課題内容: 下に示す車埕駅についての文章を、最後の文の後から書き継ぐこと。

本文:
========================================================================

集集大山の山脈に囲まれた車埕駅は、台湾では唯一海に面していない南投県にある。台湾鉄路集集支線の終着駅で、「最後の駅」とも呼ばれてきた。しかし、この駅は人里離れた秘境にあるわけではない。駅の周辺では昔は製糖業や林業などが盛んで、発電所もあり、交通の重要な中継地点とされてきた。近年、この町は観光業の発展に積極的に取り組み、地域のストーリーを語ることで、再び輝きを取り戻している。
台北から高速鉄道(新幹線)に乗って台中烏日駅まで行き、台湾鉄路に乗り換えて縦貫線の二水駅へ、さらに集集支線に乗り換えて、ようやく目的地の「車埕」に到着する。列車を降りると、目の前には松柏崙山がそびえ、貯木池が静かに緑の水をたたえている。環湖歩道を歩くと、ラクウショウの葉の間から陽光が降り注ぎ、木造の日本式家屋が落ち着いたたたずまいを見せる。まるで風景画の中にいるような心地よさが旅の疲れを癒してくれる。多くの旅人がはるばるこの小さな町を訪れる理由もここにあるのだろう。

産業とともに発展
「車埕」という地名の文字を解釈すると、車を止める広場という意味がある。日本統治時代、当局は台湾の天然資源の開発に取り組んだ。中でもサトウキビを原料とする製糖業は重要な輸出項目で、埔里製糖工場の製品を輸出するために、埔里から車埕を経て二水まで、縦貫線とつながる軽便軌道が敷かれた。車埕周辺の地形は緩やかで開けているため、軽便トロッコの中継駅となり、百台ものトロッコがここに停められていたこともある。ここから台湾語で「車埕」と呼ばれるようになった。
日本政府による台湾開発の次の重点は軽工業で、そのための電力供給が不可欠となった。そこで当局は日月潭での水力発電を計画し、車埕から遠くない門牌潭に日月潭の最初の発電所(後に大観発電所と改名)を建設した。建設のために大型の重機や発電機を内陸に運ぶため、1919年から、二水から車埕を経て大観までを結ぶ軽便軌道の幅が広げられ、正式の鉄道となった。これが後の集集支線の雛形である。

========================================================================

データ一覧:
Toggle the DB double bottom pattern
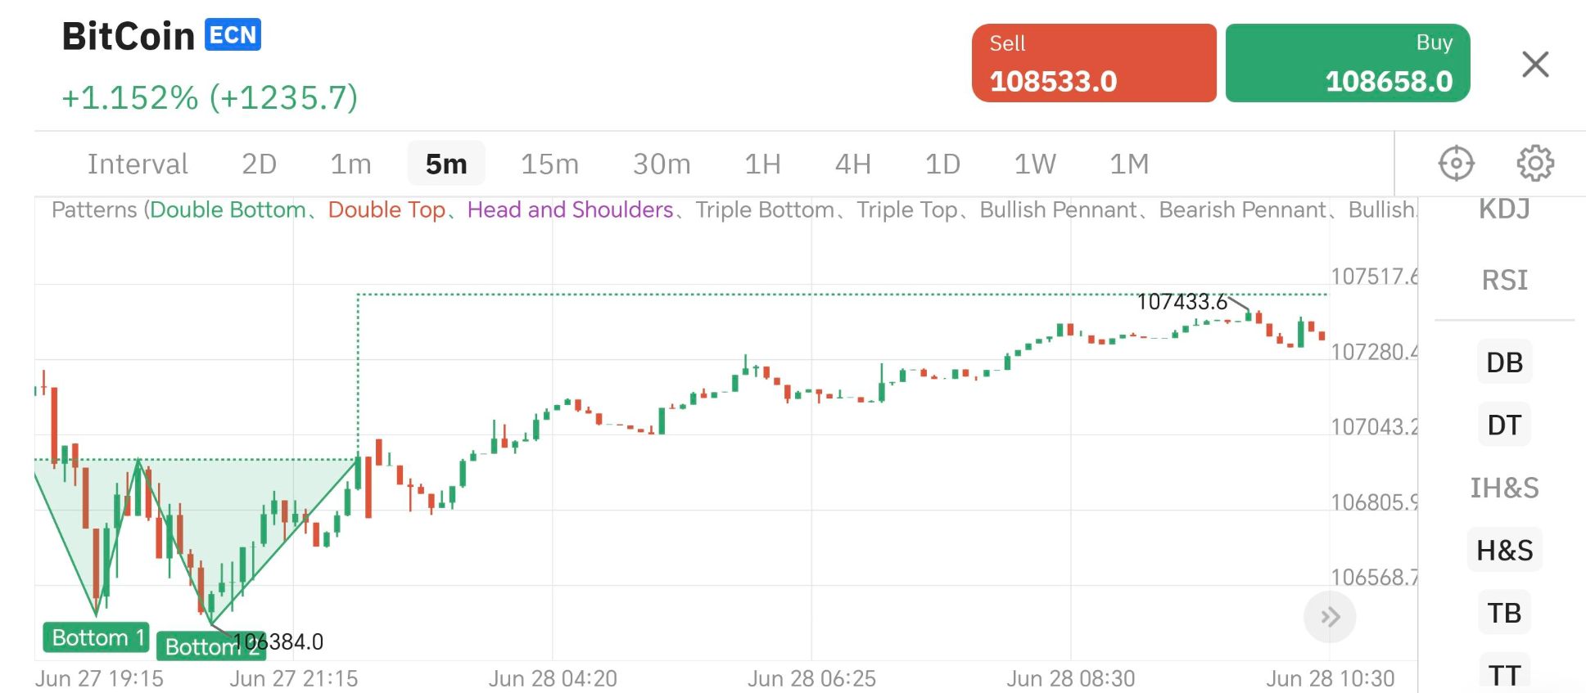The width and height of the screenshot is (1586, 693). pyautogui.click(x=1504, y=362)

========================================================================

解答文:
発電所が完成すると、それまで電力会社に所属していた鉄道は鉄路局の管轄に移り、営業路線となった。これによって一般の運輸が始まり、内陸の埔里に暮らしていた人々も外部と行き来できるようになり、車埕が砂糖や米、貨物などの集散地となった。こうして車埕は、交通の要地となったのである。

かつて原木を天吊りした設備が今も残っている。これは車埕の人々の共通の記憶の一部なのである。
伐採の時代
車埕の地元企業である「振昌木業」の三代目で、車埕のショッピングエリア「林班道」商圏のディレクターを務める孫嘉璐さんに、近代の車埕における林業の盛衰をうかがった。
孫嘉璐さんの祖父、振昌木業を創業した孫海さんは雲林県口湖の出身で、若い頃から阿里山へ働きに出ており、後に嘉義で木材防腐処理の工場を始めた。1958年、林務局の巒大林区管理処に属する丹大林区第八林班の伐採権を落札し、そこから山林伐採に携わることとなる。
「当時、祖父は地の利を考えました。山から切り出した木材を車埕から列車で運び出せるというので、ここに土地を買って製材所を設立したのです」と孫嘉璐さんは言う。当時は、台湾が林業資源で外貨を稼いでいた時代だったが、山林の伐採で利益を上げるのは容易ではなかった。40代後半の孫さんは、年配者から聞いた話や古い写真から当時の様子を描き出す。「原木を運搬するトラックのドアはすべて取り外されていました。乗り降りの便のために外したのではなく、本当に事故があった時に、すぐに跳び下りれるように外してあったのです」と言う。
振昌木業は初めは木材の防腐加工を主とし、電信柱や鉄道の枕木を生産して輸出していた。後に製材加工も行なって近隣諸国へ輸出し始めた。中でも有名なのは、日本の明治神宮の大鳥居で、今も明治神宮を訪れると、鳥居の木は台湾の丹大林区から切り出されたものだと記されている。

車埕は製糖業や林業の発展、発電所建設などの要因で、交通の要衝となった。
台湾大地震後に春が到来
この小さな町は林業で繁栄し、かつては水里と車埕の人口の6割近くが振昌木業の関係で生計を立てていた。
しかし1985年になると台湾の林業政策が変わる。自然林の伐採が禁止され、孫家は南洋やアフリカから輸入した木材の加工に方向転換した。こうして車埕は優位性を失い、林業が衰退して人々は町を離れ、人口が激減した。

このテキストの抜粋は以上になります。